Input for this task Block Start

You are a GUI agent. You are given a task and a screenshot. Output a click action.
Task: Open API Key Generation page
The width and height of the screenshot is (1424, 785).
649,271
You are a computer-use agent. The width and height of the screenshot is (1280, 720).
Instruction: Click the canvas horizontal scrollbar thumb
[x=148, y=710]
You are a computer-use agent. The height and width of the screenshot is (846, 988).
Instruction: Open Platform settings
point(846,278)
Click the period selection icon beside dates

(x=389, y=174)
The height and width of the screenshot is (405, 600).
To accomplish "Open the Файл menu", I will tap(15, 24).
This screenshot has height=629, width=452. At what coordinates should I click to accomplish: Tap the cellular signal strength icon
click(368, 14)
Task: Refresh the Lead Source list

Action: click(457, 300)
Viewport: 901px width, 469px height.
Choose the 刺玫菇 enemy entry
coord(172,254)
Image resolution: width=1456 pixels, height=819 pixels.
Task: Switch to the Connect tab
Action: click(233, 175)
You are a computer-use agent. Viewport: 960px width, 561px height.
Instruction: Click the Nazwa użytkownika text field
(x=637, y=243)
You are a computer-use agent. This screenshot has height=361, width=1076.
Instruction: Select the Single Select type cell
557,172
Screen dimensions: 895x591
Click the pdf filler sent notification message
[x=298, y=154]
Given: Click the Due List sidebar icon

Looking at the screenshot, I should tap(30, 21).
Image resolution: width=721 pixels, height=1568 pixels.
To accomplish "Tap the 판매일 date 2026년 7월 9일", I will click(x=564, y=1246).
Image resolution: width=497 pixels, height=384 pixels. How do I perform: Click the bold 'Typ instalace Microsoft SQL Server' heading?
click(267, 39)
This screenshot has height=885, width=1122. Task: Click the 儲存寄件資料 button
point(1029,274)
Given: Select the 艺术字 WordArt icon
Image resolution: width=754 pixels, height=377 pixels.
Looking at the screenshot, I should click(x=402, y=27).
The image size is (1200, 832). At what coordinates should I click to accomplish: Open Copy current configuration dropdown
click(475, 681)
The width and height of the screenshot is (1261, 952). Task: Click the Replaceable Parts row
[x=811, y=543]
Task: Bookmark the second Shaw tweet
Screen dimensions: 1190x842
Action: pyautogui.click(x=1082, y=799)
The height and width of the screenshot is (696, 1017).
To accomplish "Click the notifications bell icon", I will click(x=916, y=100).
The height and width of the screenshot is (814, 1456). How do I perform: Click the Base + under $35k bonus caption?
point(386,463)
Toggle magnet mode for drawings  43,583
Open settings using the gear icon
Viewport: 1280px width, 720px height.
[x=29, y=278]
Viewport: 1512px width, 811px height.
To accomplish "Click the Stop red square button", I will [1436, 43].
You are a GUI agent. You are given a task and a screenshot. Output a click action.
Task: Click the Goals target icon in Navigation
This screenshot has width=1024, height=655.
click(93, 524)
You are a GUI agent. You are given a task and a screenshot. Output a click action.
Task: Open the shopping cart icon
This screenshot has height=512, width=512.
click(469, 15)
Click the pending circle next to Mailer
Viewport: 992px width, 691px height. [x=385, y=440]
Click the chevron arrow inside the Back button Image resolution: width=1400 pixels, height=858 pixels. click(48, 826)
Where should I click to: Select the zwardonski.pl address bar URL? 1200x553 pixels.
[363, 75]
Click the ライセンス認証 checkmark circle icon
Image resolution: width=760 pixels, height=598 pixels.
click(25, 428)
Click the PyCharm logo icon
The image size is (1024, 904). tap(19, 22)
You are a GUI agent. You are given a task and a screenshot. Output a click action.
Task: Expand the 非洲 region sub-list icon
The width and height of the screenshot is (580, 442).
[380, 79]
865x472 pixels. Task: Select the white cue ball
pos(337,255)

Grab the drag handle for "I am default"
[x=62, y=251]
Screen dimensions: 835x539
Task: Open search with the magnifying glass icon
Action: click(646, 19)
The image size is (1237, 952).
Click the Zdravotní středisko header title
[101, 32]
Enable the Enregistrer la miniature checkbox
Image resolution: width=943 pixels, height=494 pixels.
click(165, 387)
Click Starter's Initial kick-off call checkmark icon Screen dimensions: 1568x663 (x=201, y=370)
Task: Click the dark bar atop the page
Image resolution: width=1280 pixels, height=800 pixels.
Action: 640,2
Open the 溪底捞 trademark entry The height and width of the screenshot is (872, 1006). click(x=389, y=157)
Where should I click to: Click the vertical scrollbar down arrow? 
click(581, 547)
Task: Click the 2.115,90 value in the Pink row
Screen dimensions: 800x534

Input for this task Block End

▶ **Work instruction**
Write every entry out again. Keep each one exact.

▶ **Written response**
You are a GUI agent. You are given a task and a screenshot. Output a click action.
Task: Open API Key Generation page
The width and height of the screenshot is (1424, 785).
649,271
You are a computer-use agent. The width and height of the screenshot is (1280, 720).
Instruction: Click the canvas horizontal scrollbar thumb
[x=148, y=710]
You are a computer-use agent. The height and width of the screenshot is (846, 988).
Instruction: Open Platform settings
point(846,278)
Click the period selection icon beside dates

(x=389, y=174)
The height and width of the screenshot is (405, 600).
To accomplish "Open the Файл menu", I will tap(15, 24).
This screenshot has height=629, width=452. At what coordinates should I click to accomplish: Tap the cellular signal strength icon
click(368, 14)
Task: Refresh the Lead Source list

Action: click(457, 300)
Viewport: 901px width, 469px height.
Choose the 刺玫菇 enemy entry
coord(172,254)
Image resolution: width=1456 pixels, height=819 pixels.
Task: Switch to the Connect tab
Action: click(233, 175)
You are a computer-use agent. Viewport: 960px width, 561px height.
Instruction: Click the Nazwa użytkownika text field
(x=637, y=243)
You are a computer-use agent. This screenshot has height=361, width=1076.
Instruction: Select the Single Select type cell
557,172
Screen dimensions: 895x591
Click the pdf filler sent notification message
[x=298, y=154]
Given: Click the Due List sidebar icon

Looking at the screenshot, I should tap(30, 21).
Image resolution: width=721 pixels, height=1568 pixels.
To accomplish "Tap the 판매일 date 2026년 7월 9일", I will click(x=564, y=1246).
Image resolution: width=497 pixels, height=384 pixels. How do I perform: Click the bold 'Typ instalace Microsoft SQL Server' heading?
click(267, 39)
This screenshot has height=885, width=1122. Task: Click the 儲存寄件資料 button
point(1029,274)
Given: Select the 艺术字 WordArt icon
Image resolution: width=754 pixels, height=377 pixels.
Looking at the screenshot, I should click(x=402, y=27).
The image size is (1200, 832). At what coordinates should I click to accomplish: Open Copy current configuration dropdown
click(475, 681)
The width and height of the screenshot is (1261, 952). Task: Click the Replaceable Parts row
[x=811, y=543]
Task: Bookmark the second Shaw tweet
Screen dimensions: 1190x842
Action: pyautogui.click(x=1082, y=799)
The height and width of the screenshot is (696, 1017).
To accomplish "Click the notifications bell icon", I will click(x=916, y=100).
The height and width of the screenshot is (814, 1456). How do I perform: Click the Base + under $35k bonus caption?
point(386,463)
Toggle magnet mode for drawings  43,583
Open settings using the gear icon
Viewport: 1280px width, 720px height.
[x=29, y=278]
Viewport: 1512px width, 811px height.
To accomplish "Click the Stop red square button", I will [1436, 43].
You are a GUI agent. You are given a task and a screenshot. Output a click action.
Task: Click the Goals target icon in Navigation
This screenshot has width=1024, height=655.
click(93, 524)
You are a GUI agent. You are given a task and a screenshot. Output a click action.
Task: Open the shopping cart icon
This screenshot has height=512, width=512.
click(469, 15)
Click the pending circle next to Mailer
Viewport: 992px width, 691px height. [x=385, y=440]
Click the chevron arrow inside the Back button Image resolution: width=1400 pixels, height=858 pixels. click(48, 826)
Where should I click to: Select the zwardonski.pl address bar URL? 1200x553 pixels.
[363, 75]
Click the ライセンス認証 checkmark circle icon
Image resolution: width=760 pixels, height=598 pixels.
click(25, 428)
Click the PyCharm logo icon
The image size is (1024, 904). tap(19, 22)
You are a GUI agent. You are given a task and a screenshot. Output a click action.
Task: Expand the 非洲 region sub-list icon
The width and height of the screenshot is (580, 442).
[380, 79]
865x472 pixels. Task: Select the white cue ball
pos(337,255)

Grab the drag handle for "I am default"
[x=62, y=251]
Screen dimensions: 835x539
Task: Open search with the magnifying glass icon
Action: click(646, 19)
The image size is (1237, 952).
Click the Zdravotní středisko header title
[101, 32]
Enable the Enregistrer la miniature checkbox
Image resolution: width=943 pixels, height=494 pixels.
click(165, 387)
Click Starter's Initial kick-off call checkmark icon Screen dimensions: 1568x663 (x=201, y=370)
Task: Click the dark bar atop the page
Image resolution: width=1280 pixels, height=800 pixels.
Action: 640,2
Open the 溪底捞 trademark entry The height and width of the screenshot is (872, 1006). click(x=389, y=157)
Where should I click to: Click the vertical scrollbar down arrow? 
click(581, 547)
Task: Click the 2.115,90 value in the Pink row
Screen dimensions: 800x534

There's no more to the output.